*Document extract:*
=== Section Start ===

Three University College Cork (UCC) researchers have been awarded €4.75m in funding from the European Research Council (ERC).
The ERC has awarded its first research grants collectively worth €619m to almost 400 researchers. The three UCC researchers who were awarded ERC funding as part of the round are Dr Maria Rodriguez Aburto of UCC’s Department of Anatomy and Neuroscience, Dr Piotr Kowalski of UCC’s School of Pharmacy and Dr Lijuan Qian of the Department of Music.
The UCC scientists’ work is focused on new discoveries around the next generation of RNA medicines and the relationship between the brain and gut microbiome.
Aburto’s Radiogut project, which received €1.75m, examines the relationship between the brain and the gut and could have ground-breaking implications for neurodevelopmental disorders such as autism, as well as precision medicine. Her project builds on her research at APC Microbiome Ireland, a Science Foundation Ireland (SFI) research centre and UCC’s Department of Anatomy and Neuroscience.
“We have more microbes than human cells in and on our bodies, most of them inhabiting our gut. I believe that understanding how gut microbes communicate with the developing brain will provide a new lens to view neurodevelopment,” Aburto said.
Kowalski, who was awarded €1.5m for his project, Circle, is developing a circular RNA technology and new delivery methods to tackle unmet medical challenges such as sepsis, which kills 11m every year and is the cause of 1 in 5 deaths worldwide. Kowalski’s research has the potential to advance a whole new class of circular RNA therapeutics.
“As evidenced by the recent success of the mRNA-based vaccines against SARS-CoV-2, RNA-based drugs are a new class of biologics on the path to becoming a major platform in drug development. My ambition with this project is to help reshape the future of RNA therapies which I believe could be circular,” Kowalski commented.

=== Section End ===

*Assigned task 1:* Which euro amounts appear in the article on UCC's ERC funding?
*Assigned task 2:* Copy the stretch from "Three University College" through "and gut microbiome." in the article on UCC's ERC funding.
The lines after this point are separate material, unrelated to the article.

*Data extract:*
=== Section Start ===

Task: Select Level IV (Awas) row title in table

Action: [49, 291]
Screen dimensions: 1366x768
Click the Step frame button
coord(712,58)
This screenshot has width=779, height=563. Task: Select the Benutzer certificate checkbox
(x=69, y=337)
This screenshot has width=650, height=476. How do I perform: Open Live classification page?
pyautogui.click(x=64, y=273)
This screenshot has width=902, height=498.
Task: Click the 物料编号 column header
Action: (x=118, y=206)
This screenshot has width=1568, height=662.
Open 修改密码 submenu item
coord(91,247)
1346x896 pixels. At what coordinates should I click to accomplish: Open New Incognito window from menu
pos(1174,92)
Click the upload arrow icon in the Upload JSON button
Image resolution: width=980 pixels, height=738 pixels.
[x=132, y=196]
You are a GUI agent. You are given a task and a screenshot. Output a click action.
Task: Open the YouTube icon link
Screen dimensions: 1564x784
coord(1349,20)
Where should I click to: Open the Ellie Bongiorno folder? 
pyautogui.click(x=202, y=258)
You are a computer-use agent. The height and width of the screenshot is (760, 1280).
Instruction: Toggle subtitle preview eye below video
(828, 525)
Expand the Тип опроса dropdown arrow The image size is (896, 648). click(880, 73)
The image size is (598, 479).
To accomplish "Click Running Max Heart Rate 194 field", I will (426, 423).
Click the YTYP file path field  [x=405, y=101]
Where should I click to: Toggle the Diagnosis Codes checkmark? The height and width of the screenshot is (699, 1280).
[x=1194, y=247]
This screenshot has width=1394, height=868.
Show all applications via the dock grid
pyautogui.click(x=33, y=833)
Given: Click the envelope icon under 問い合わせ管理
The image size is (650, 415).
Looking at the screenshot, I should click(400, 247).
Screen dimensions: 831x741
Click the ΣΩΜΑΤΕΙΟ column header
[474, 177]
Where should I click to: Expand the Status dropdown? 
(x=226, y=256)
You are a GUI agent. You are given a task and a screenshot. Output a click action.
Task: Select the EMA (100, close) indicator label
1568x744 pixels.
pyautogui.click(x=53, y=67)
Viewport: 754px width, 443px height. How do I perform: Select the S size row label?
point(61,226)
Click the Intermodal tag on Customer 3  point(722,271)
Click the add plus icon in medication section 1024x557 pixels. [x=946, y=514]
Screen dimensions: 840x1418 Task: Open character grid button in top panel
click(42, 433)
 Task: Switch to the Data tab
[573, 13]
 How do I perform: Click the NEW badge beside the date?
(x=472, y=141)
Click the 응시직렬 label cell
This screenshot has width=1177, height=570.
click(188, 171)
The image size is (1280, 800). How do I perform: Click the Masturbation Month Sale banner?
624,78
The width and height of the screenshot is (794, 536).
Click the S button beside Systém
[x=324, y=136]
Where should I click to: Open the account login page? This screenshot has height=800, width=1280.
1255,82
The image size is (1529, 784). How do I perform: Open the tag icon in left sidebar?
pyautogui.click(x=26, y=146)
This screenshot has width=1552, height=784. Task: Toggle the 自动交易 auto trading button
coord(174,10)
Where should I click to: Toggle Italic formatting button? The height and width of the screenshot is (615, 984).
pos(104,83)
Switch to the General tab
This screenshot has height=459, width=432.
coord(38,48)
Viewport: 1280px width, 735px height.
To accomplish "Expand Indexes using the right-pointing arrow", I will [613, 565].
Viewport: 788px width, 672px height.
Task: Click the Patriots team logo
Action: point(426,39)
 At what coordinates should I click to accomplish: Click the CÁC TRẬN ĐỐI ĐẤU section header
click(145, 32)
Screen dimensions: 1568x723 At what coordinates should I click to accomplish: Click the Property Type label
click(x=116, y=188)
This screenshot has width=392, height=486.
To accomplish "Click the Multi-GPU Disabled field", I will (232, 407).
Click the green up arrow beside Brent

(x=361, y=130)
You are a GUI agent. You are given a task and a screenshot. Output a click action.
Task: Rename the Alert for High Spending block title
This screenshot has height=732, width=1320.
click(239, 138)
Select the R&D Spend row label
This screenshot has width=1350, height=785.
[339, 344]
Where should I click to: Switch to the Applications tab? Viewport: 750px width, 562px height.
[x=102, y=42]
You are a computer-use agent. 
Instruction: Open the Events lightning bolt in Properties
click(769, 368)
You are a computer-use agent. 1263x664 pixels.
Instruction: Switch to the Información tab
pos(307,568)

=== Section End ===

*Task result 1:* €4.75m, €619m, €1.75m, €1.5m

*Task result 2:*
Three University College Cork (UCC) researchers have been awarded €4.75m in funding from the European Research Council (ERC).
The ERC has awarded its first research grants collectively worth €619m to almost 400 researchers. The three UCC researchers who were awarded ERC funding as part of the round are Dr Maria Rodriguez Aburto of UCC’s Department of Anatomy and Neuroscience, Dr Piotr Kowalski of UCC’s School of Pharmacy and Dr Lijuan Qian of the Department of Music.
The UCC scientists’ work is focused on new discoveries around the next generation of RNA medicines and the relationship between the brain and gut microbiome.